> _WHAT THE TASK ASKS_
Your task is to filter the data below down to the lines holding "agent".

> _RECORDS_
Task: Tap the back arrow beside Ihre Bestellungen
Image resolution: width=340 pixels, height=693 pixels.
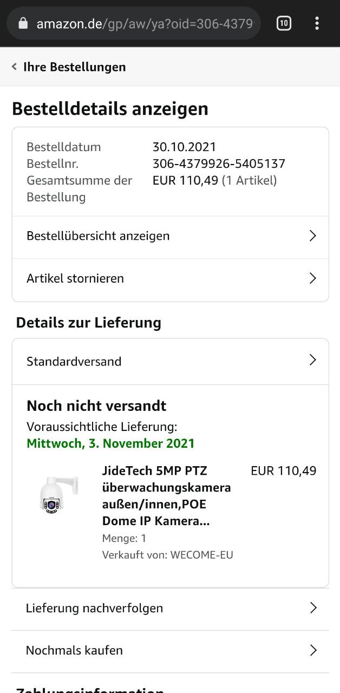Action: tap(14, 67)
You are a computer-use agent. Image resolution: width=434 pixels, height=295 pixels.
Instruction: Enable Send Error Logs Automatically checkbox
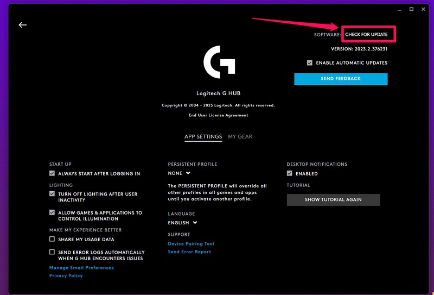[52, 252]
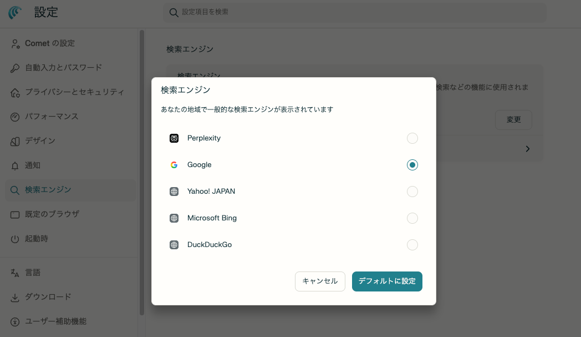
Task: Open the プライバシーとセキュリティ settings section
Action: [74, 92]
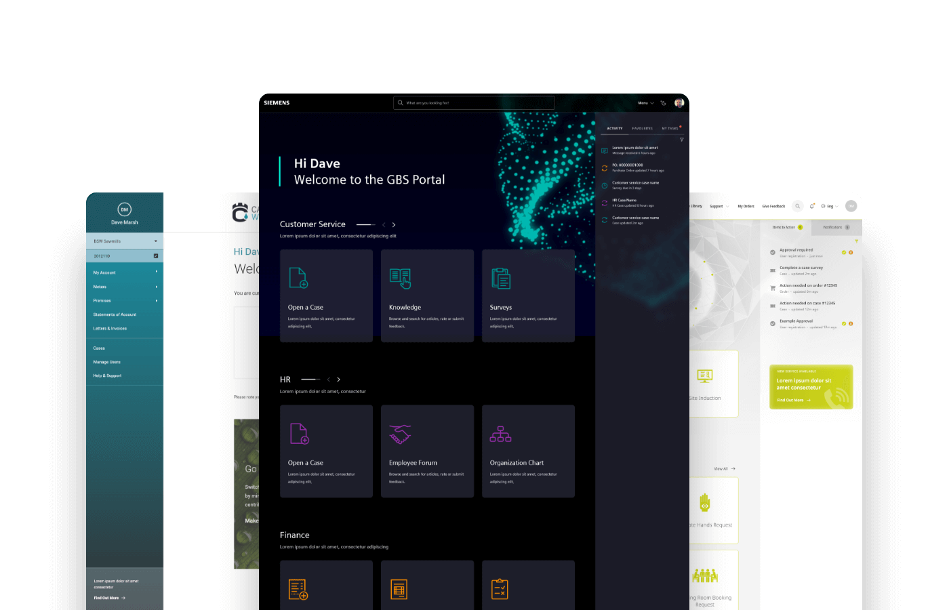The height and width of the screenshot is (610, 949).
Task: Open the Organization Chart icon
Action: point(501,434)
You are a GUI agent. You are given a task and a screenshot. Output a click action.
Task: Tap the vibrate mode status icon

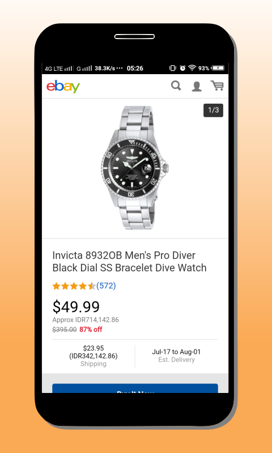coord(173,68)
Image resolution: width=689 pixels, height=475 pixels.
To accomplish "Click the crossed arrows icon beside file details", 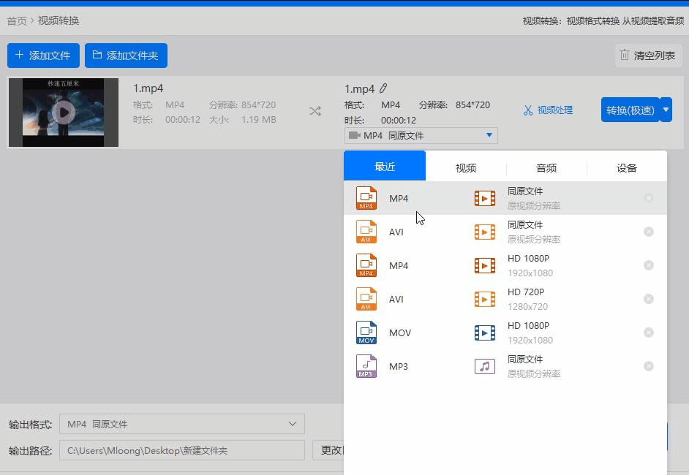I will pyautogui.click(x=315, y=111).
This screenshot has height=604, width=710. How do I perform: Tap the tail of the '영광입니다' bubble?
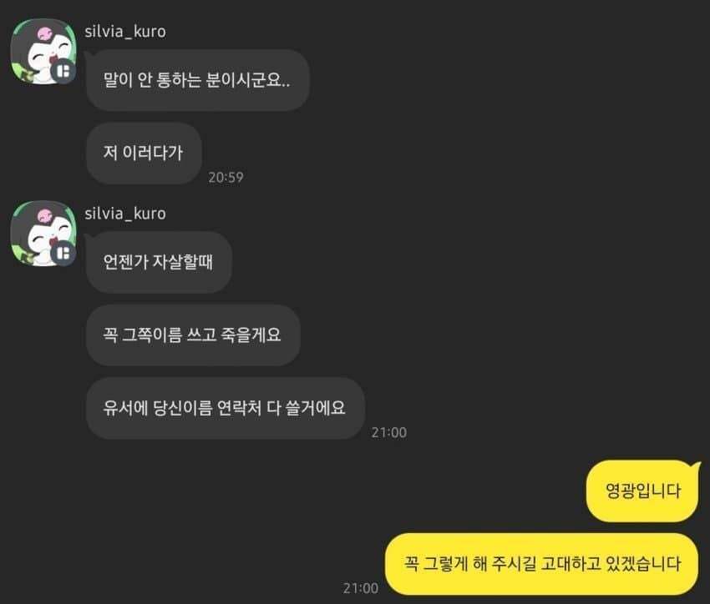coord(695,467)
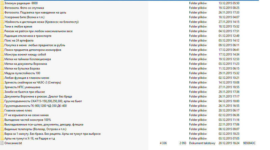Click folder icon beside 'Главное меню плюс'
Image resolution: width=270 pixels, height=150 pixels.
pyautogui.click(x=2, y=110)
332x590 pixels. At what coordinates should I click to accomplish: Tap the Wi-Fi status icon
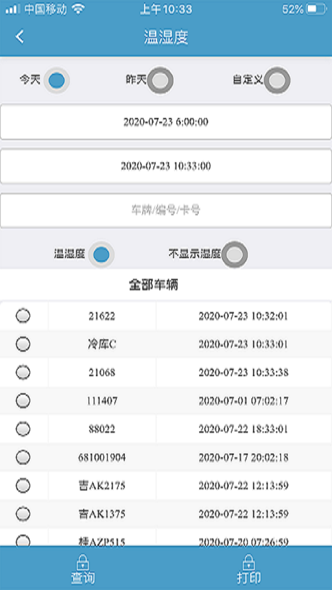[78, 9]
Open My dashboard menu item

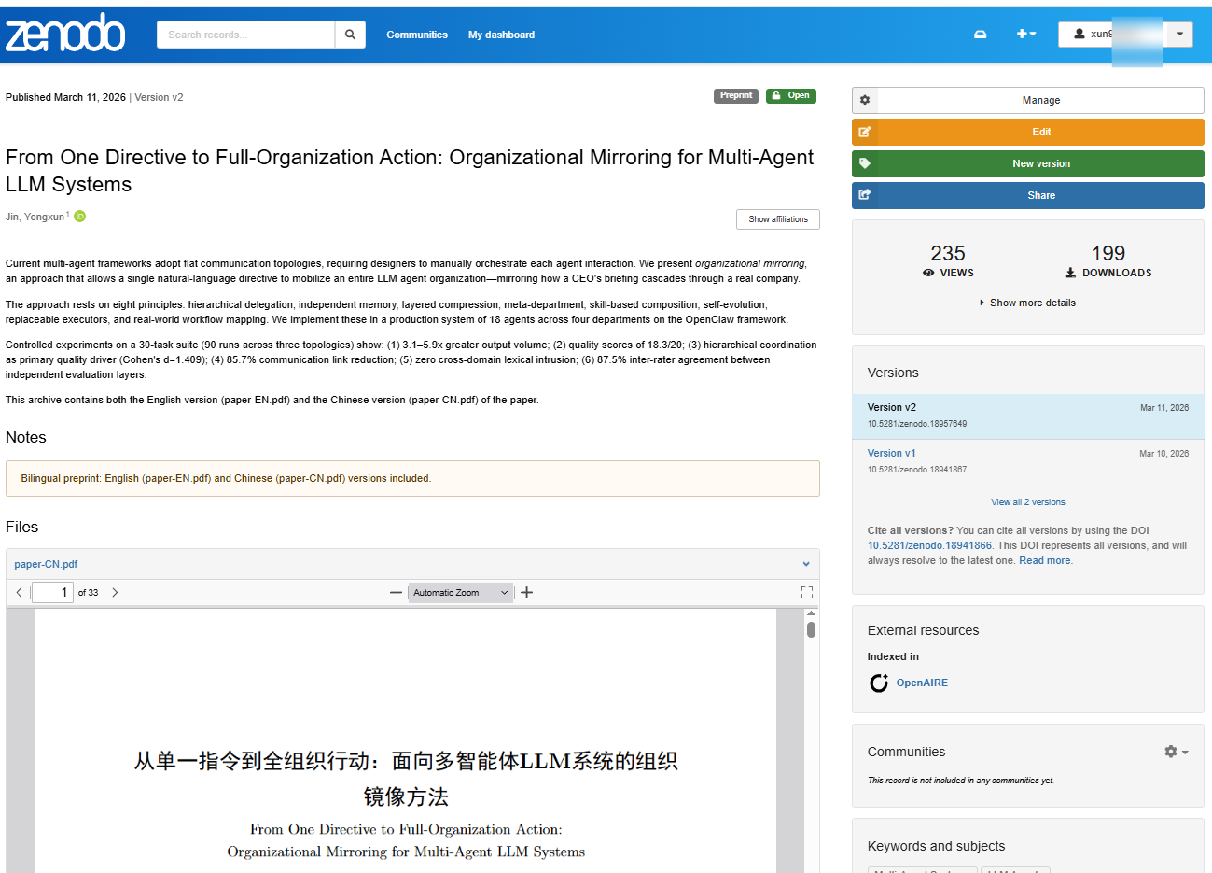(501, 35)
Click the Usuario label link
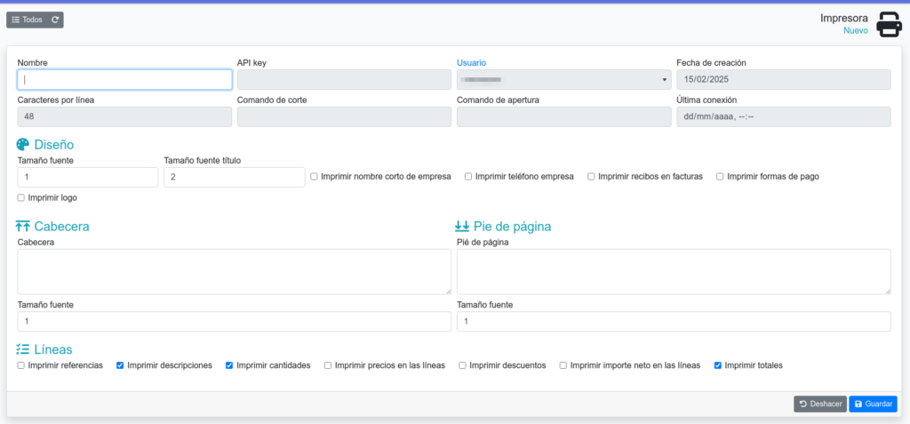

> _EXERCISE ANSWER_
You are a computer-use agent. Image resolution: width=434 pixels, height=295 pixels.
You are a GUI agent. You are given a task and a screenshot. Output a click action.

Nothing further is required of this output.